▶ _What to produce_
Print the part of the mouthguard impact text below from "The MMA athletes" up to and including "event was simulated.", word for word.

▶ _Text shown_
————————

In order to validate the mouthguard data each event was video recorded by two cameras at 60 frames per second. The cameras were placed around the arena at approximately 90° to each other. In addition, TV coverage was available for the competitive events. The time on the mouthguard data was aligned with the video time line and the video was examined frame by frame by two researchers using Kinovea video analysis software. The video data were used to confirm that a head impact had occurred and that the direction of the impact conformed to the direction indicated by the mouthguard. If an impact could not be confirmed using the video data, it was removed from the data set.

The MMA athletes were medically examined before the study commenced, immediately after competitive bouts and again approximately 48 h after the competitive events. The impact with the highest resultant angular acceleration from each event was simulated.

————————

▶ _Recorded information_
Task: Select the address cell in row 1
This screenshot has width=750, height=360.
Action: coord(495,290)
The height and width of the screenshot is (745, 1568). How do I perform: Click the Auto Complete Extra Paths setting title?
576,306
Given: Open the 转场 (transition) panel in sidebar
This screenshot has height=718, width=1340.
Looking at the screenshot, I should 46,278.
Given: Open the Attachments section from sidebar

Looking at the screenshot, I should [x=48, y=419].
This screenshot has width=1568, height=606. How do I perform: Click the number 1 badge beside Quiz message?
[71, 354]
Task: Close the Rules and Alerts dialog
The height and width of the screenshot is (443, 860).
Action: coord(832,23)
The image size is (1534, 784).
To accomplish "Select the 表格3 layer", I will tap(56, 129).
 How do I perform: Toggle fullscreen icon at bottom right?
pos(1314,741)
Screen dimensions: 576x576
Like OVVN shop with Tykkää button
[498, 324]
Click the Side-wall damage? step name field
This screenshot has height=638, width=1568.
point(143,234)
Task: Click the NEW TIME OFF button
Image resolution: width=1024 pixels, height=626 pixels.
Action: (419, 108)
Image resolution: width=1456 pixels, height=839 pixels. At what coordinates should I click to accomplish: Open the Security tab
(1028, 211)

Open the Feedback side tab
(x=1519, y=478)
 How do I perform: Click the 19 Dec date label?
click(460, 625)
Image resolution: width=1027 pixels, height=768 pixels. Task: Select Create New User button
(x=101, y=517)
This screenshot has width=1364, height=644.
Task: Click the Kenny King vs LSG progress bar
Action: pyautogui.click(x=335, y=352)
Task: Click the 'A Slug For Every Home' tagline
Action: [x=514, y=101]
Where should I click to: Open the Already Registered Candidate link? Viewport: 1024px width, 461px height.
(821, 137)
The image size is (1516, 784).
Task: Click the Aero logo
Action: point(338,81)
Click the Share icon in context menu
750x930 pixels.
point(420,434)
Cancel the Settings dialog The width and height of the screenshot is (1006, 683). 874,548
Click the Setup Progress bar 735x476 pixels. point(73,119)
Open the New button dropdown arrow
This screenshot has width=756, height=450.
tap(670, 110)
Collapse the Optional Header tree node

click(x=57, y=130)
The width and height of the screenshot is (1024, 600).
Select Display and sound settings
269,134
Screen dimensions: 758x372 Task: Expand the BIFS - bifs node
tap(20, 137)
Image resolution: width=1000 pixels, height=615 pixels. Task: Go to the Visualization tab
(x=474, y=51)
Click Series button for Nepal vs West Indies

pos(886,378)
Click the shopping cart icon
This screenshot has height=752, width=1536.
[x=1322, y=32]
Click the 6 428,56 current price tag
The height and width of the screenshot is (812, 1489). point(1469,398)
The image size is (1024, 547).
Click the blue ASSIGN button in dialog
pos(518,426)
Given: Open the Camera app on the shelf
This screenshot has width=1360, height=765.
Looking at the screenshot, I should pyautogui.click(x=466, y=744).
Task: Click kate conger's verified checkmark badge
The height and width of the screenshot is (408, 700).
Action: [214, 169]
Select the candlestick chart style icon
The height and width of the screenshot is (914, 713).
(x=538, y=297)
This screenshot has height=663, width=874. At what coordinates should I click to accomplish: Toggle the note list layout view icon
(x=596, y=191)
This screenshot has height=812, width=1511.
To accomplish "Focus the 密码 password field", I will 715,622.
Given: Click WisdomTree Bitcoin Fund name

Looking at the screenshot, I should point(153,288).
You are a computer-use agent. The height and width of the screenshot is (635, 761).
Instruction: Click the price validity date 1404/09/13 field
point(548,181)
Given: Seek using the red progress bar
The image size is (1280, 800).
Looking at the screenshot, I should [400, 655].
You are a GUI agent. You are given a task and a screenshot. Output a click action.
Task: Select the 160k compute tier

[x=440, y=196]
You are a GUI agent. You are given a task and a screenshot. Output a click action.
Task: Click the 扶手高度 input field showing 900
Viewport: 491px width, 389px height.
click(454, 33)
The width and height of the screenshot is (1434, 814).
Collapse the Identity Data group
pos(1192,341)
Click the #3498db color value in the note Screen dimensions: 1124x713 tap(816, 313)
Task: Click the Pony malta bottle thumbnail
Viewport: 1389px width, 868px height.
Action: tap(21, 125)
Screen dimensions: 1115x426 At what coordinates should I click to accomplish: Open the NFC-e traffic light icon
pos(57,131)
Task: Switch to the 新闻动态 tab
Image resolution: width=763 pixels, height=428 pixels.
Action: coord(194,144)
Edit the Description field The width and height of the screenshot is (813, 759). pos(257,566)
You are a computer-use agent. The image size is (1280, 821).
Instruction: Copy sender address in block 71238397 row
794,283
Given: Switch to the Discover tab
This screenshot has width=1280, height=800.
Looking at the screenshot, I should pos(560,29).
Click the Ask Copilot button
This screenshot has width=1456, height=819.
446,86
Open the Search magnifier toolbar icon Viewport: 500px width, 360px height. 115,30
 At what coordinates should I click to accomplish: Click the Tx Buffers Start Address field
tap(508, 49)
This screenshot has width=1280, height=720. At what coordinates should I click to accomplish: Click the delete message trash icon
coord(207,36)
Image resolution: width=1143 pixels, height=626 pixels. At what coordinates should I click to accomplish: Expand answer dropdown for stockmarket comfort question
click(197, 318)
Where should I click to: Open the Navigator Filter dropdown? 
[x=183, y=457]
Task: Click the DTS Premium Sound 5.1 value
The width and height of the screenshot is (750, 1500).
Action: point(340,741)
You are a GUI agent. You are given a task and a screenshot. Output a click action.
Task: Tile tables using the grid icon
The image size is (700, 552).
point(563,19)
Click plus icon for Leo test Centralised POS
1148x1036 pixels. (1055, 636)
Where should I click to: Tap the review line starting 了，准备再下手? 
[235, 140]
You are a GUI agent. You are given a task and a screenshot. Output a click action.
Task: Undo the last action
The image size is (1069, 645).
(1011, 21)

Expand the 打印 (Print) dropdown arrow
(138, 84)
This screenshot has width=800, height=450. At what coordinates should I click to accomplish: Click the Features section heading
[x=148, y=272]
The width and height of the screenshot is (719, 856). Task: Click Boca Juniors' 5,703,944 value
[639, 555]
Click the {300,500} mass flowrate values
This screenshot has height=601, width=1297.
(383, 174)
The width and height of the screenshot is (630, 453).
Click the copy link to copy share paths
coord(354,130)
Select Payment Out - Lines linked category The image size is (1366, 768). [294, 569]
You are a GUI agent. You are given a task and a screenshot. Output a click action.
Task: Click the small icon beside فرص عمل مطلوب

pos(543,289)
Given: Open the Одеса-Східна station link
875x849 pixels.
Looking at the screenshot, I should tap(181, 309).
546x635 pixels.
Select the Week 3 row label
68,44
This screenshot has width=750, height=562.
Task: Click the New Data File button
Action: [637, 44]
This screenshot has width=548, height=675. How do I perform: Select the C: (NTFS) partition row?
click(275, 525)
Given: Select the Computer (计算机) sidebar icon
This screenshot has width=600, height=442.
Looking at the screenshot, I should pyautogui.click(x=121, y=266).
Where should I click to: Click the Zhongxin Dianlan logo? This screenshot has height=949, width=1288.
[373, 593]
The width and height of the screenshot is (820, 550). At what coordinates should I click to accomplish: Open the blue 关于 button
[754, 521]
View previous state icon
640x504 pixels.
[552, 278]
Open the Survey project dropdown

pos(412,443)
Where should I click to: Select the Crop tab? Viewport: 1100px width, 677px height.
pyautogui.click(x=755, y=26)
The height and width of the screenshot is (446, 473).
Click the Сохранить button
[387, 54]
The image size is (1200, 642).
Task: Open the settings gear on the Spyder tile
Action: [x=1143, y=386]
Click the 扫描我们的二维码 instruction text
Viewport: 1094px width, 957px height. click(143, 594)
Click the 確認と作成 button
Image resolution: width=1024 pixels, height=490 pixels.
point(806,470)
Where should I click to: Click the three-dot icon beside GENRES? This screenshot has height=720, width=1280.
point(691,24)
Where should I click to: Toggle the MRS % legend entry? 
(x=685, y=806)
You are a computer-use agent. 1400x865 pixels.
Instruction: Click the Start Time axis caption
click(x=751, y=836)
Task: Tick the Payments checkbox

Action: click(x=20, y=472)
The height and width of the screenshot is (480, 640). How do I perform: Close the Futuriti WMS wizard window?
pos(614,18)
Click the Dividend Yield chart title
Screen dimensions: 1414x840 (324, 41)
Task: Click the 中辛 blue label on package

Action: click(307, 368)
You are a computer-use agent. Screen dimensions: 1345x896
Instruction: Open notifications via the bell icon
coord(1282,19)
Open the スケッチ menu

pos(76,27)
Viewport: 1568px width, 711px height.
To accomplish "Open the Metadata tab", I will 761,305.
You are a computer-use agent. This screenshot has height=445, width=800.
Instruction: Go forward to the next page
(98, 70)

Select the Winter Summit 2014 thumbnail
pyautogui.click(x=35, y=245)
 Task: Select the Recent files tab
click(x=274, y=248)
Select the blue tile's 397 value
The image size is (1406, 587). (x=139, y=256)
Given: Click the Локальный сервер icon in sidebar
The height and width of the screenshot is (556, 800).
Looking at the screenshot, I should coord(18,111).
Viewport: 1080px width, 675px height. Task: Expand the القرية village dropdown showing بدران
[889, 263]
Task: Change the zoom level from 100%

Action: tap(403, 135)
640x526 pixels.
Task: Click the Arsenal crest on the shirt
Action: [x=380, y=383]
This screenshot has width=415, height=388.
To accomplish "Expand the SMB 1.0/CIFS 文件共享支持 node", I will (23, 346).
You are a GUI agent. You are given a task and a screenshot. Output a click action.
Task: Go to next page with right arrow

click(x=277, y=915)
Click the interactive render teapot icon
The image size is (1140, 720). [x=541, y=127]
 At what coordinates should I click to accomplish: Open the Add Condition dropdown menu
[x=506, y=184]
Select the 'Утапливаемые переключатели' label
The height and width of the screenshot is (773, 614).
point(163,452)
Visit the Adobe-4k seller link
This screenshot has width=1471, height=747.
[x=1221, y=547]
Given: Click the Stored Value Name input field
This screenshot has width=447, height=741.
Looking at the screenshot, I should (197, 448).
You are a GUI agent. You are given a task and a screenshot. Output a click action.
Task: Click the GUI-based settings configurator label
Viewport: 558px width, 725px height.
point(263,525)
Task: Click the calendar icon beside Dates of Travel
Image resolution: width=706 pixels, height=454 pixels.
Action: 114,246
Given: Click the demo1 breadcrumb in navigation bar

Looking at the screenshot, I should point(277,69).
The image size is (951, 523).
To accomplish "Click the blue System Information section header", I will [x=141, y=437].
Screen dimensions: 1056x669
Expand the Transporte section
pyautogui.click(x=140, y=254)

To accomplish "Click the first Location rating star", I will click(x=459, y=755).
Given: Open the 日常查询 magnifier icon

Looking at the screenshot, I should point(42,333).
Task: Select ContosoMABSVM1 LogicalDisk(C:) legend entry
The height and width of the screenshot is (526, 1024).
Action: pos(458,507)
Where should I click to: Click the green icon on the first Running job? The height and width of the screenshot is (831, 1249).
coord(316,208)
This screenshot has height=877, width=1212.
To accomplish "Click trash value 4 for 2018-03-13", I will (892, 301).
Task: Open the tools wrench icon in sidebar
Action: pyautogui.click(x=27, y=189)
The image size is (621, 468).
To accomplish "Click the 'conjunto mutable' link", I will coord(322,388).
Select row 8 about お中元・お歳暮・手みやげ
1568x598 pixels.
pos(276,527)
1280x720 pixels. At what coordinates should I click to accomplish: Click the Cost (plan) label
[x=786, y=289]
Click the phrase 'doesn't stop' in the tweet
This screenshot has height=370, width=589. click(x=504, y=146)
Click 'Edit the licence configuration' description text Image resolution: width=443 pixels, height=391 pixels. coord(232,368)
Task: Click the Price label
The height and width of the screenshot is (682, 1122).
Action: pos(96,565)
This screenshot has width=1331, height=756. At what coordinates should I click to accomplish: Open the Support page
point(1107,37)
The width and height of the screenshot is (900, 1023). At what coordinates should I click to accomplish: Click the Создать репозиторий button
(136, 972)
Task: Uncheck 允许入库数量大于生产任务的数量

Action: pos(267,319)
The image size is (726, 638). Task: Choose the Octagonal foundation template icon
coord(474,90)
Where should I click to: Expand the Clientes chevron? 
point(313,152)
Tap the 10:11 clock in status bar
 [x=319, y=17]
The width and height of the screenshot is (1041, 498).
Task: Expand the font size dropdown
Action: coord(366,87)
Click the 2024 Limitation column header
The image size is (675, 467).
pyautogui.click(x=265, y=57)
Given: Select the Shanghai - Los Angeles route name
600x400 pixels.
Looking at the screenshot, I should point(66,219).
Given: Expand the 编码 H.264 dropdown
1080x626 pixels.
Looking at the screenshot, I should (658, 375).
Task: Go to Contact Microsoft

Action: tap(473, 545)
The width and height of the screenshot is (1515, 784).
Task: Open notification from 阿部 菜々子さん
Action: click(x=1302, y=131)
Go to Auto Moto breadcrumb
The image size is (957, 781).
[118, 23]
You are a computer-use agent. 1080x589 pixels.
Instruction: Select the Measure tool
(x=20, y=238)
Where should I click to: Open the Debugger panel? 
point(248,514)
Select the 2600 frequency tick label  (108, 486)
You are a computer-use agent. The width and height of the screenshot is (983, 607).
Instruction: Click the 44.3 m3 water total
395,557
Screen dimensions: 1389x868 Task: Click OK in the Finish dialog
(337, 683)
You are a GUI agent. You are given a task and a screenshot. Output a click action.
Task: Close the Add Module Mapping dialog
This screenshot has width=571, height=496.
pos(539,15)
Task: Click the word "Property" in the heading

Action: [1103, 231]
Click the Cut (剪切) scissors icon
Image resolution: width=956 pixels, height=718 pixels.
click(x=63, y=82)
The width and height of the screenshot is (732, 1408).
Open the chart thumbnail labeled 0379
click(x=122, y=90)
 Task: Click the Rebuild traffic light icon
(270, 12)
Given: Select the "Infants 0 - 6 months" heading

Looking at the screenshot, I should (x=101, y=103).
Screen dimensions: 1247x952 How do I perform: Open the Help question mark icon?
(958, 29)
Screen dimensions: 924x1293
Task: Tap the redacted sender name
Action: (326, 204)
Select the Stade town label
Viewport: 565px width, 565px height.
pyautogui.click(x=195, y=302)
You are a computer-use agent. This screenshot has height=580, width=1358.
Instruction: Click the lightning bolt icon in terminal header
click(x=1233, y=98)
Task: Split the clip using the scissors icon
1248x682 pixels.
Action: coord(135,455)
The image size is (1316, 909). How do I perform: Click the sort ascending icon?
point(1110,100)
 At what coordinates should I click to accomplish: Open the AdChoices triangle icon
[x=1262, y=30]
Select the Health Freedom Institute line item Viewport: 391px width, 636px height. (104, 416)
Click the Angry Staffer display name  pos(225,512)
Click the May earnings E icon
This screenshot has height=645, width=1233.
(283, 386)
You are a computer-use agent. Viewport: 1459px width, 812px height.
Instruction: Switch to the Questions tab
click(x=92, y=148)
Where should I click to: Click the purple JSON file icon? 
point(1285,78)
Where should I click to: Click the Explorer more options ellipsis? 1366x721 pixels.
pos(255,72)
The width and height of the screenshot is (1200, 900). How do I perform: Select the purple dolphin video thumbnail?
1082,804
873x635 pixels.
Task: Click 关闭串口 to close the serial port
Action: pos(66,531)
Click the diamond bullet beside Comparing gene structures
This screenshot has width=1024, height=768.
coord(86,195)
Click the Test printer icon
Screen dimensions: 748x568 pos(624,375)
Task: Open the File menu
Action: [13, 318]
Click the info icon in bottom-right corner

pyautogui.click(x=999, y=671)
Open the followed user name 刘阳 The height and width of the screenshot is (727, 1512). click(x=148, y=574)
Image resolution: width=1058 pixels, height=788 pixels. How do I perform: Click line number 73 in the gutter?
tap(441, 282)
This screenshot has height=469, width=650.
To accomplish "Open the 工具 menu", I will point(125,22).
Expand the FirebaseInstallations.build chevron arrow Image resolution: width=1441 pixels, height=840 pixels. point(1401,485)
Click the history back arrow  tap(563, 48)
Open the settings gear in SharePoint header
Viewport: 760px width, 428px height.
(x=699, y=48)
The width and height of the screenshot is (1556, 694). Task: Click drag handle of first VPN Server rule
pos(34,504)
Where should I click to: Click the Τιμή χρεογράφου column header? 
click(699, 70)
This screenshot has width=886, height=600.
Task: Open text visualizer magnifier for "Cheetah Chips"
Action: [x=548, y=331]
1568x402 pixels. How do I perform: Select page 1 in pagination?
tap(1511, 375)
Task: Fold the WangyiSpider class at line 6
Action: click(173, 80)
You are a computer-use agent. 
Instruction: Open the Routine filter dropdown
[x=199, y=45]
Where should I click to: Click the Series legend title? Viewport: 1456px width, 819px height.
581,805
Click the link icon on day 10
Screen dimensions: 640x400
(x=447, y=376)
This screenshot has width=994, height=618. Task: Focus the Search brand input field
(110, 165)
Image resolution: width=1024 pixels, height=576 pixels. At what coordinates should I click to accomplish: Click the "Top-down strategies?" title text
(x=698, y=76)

————————

▶ _Response to the task_
The MMA athletes were medically examined before the study commenced, immediately after competitive bouts and again approximately 48 h after the competitive events. The impact with the highest resultant angular acceleration from each event was simulated.